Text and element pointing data
----------------------------------------
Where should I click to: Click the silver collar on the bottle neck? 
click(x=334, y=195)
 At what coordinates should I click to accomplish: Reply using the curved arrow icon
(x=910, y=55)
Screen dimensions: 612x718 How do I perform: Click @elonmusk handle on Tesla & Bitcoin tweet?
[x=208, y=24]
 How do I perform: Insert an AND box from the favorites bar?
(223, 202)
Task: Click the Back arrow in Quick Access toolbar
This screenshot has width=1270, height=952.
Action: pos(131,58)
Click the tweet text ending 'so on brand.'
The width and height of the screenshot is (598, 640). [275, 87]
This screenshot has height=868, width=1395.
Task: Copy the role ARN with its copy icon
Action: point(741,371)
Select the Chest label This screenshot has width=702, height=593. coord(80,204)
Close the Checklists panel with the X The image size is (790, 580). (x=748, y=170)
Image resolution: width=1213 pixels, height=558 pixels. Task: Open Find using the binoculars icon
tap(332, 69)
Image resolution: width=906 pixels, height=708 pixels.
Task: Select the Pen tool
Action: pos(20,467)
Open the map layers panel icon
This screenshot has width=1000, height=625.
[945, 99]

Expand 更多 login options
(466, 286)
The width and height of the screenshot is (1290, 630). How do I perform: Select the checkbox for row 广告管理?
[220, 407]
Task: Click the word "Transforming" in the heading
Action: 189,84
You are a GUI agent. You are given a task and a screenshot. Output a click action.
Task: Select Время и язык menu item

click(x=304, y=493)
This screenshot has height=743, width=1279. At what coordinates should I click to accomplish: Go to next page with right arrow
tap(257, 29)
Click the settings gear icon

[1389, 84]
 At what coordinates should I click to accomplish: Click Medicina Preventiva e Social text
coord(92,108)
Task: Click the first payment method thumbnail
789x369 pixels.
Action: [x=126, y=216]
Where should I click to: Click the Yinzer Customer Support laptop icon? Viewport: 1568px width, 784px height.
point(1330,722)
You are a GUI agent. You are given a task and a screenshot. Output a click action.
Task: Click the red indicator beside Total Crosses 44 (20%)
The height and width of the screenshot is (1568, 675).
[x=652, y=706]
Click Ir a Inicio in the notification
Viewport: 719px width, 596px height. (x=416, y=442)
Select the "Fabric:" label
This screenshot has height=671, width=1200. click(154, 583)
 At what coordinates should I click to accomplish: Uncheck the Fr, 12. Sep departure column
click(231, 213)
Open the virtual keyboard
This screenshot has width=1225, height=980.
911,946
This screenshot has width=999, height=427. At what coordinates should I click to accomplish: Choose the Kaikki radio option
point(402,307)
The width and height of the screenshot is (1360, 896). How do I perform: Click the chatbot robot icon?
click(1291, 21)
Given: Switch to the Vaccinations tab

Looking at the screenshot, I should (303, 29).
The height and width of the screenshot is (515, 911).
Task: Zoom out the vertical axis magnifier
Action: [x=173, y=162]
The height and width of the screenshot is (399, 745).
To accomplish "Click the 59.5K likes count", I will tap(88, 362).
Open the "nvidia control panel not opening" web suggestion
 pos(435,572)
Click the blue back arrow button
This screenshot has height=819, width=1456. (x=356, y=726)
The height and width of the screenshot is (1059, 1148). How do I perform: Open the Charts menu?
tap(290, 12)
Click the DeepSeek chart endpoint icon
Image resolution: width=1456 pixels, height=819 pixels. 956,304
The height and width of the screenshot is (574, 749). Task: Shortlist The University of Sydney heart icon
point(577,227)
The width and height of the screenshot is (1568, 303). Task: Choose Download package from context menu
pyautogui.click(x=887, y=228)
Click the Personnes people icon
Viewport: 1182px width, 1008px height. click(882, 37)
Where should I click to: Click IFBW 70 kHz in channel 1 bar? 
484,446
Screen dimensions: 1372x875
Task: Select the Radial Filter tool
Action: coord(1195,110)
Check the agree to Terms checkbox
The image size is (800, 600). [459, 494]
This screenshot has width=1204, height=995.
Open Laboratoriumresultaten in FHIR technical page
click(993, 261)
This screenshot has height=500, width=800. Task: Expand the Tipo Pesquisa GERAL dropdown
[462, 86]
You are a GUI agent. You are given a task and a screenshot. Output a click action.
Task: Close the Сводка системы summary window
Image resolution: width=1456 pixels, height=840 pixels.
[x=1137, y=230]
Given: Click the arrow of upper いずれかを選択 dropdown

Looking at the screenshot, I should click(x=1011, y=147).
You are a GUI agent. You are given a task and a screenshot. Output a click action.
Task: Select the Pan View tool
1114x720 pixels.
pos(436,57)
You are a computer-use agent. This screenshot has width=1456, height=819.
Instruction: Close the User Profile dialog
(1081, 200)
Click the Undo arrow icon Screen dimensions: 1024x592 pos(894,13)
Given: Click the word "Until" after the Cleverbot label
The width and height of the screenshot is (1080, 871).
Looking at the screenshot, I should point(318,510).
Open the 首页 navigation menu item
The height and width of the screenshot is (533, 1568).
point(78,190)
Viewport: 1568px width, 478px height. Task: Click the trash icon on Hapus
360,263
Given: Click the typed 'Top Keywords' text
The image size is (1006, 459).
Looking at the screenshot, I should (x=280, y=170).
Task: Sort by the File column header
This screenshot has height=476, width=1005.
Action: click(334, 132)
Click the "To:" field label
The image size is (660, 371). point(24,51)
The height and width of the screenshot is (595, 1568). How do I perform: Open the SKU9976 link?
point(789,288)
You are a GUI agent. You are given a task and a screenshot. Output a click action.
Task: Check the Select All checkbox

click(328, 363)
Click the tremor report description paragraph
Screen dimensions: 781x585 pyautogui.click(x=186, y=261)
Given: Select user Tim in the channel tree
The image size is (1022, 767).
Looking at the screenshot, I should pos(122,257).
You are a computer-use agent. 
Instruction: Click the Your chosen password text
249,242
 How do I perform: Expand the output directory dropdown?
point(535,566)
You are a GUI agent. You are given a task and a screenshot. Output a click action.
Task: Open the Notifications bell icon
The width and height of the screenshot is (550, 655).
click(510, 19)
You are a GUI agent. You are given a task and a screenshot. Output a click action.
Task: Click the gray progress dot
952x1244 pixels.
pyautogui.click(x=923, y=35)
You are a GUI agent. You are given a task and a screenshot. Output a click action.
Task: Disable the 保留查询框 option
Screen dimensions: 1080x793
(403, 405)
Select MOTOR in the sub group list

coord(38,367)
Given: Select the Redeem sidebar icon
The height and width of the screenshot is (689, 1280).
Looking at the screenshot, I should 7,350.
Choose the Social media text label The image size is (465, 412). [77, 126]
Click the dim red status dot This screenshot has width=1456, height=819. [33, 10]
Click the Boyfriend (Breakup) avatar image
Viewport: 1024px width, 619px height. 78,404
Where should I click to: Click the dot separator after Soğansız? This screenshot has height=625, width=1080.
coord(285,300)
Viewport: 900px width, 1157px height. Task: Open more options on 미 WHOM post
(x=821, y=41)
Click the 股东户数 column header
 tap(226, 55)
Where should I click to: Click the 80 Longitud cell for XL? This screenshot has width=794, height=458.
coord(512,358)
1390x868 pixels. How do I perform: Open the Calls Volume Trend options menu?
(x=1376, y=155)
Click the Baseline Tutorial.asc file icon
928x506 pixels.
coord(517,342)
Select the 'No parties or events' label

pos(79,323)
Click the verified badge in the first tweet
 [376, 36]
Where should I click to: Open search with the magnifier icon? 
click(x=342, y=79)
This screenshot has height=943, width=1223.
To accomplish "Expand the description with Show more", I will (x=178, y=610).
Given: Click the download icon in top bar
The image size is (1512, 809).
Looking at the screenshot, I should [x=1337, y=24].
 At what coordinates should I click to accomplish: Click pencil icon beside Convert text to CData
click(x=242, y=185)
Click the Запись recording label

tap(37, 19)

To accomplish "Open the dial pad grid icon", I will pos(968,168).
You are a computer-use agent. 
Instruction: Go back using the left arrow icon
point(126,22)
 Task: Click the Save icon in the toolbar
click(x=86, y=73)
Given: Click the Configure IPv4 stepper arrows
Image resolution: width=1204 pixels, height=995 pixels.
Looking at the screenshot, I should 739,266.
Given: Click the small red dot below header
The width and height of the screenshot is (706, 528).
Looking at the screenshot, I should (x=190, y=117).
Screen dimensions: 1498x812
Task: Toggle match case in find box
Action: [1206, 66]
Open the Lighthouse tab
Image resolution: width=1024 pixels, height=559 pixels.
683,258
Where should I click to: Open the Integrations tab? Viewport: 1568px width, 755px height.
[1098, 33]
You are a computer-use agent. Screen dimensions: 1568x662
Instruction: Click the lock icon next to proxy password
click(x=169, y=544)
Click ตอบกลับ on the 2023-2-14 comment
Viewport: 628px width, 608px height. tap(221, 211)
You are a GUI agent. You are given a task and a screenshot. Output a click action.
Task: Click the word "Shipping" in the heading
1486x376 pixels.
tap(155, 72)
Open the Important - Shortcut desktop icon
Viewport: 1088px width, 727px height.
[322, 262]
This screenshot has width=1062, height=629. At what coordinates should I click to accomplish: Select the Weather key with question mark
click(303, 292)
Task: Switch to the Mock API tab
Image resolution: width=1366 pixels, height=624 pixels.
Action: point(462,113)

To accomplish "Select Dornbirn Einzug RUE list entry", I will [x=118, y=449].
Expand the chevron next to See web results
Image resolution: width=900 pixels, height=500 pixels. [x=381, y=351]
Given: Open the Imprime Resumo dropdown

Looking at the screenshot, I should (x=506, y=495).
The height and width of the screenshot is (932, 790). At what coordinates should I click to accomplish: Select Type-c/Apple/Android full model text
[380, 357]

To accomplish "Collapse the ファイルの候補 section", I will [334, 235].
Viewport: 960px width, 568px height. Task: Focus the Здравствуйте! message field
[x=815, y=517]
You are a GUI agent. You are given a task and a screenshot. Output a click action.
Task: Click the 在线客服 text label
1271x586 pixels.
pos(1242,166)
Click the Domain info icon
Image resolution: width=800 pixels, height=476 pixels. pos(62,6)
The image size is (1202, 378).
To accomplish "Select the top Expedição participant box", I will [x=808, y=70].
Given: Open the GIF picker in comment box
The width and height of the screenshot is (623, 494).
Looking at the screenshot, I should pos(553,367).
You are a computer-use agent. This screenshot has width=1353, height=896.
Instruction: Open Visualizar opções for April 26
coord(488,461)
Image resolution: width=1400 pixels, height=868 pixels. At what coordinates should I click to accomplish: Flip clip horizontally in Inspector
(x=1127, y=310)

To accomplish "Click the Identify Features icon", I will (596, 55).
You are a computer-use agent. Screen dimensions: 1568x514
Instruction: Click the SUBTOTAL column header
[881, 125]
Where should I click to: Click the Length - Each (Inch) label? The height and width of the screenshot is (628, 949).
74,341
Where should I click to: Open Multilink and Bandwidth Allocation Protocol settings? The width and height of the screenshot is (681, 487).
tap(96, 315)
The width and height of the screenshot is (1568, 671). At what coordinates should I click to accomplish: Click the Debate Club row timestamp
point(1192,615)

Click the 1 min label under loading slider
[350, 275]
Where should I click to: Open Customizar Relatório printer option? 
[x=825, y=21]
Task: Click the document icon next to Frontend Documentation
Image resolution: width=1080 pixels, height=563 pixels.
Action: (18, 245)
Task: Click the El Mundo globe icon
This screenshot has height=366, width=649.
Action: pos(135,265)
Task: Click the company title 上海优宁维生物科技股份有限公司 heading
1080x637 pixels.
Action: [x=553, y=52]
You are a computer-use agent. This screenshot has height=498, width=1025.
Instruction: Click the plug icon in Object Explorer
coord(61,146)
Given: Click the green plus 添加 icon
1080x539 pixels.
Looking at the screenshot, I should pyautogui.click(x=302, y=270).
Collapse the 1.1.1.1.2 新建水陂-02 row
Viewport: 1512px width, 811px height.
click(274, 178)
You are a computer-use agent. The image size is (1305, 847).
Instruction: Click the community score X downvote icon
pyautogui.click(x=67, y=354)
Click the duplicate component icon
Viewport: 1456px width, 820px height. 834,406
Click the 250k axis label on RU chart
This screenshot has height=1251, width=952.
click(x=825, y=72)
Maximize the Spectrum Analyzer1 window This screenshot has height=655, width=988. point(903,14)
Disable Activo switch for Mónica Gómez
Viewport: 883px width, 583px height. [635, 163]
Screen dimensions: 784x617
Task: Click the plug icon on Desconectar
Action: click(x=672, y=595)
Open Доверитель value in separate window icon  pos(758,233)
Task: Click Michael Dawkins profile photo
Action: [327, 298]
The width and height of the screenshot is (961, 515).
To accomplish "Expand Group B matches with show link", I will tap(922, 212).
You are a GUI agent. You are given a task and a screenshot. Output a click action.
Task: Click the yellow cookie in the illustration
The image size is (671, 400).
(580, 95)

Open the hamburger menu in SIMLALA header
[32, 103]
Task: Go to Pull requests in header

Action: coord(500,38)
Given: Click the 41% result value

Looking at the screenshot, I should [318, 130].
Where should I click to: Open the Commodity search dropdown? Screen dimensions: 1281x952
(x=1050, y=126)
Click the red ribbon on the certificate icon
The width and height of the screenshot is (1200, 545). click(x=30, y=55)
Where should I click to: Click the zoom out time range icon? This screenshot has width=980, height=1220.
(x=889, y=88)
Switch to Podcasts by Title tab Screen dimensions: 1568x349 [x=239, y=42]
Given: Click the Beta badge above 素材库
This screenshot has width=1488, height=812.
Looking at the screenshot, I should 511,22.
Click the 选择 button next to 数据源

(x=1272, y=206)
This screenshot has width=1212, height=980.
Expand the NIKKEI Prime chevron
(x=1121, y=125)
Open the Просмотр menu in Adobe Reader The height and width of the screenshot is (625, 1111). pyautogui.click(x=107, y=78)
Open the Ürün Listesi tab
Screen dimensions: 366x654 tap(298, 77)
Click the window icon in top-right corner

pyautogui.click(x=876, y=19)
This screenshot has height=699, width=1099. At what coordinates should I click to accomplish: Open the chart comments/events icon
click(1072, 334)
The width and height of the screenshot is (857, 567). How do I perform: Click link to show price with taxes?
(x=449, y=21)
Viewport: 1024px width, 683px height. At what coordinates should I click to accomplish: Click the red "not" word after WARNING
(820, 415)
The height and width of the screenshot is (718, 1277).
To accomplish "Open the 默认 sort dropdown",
----------------------------------------
DIRECTIONS – Copy out the data above word for word, starting at the line containing "Viewport: 1024px width, 683px" and continuing through the end of the data.

EXERCISE ANSWER –
Viewport: 1024px width, 683px height. At what coordinates should I click to accomplish: Click the red "not" word after WARNING
(820, 415)
The height and width of the screenshot is (718, 1277).
To accomplish "Open the 默认 sort dropdown",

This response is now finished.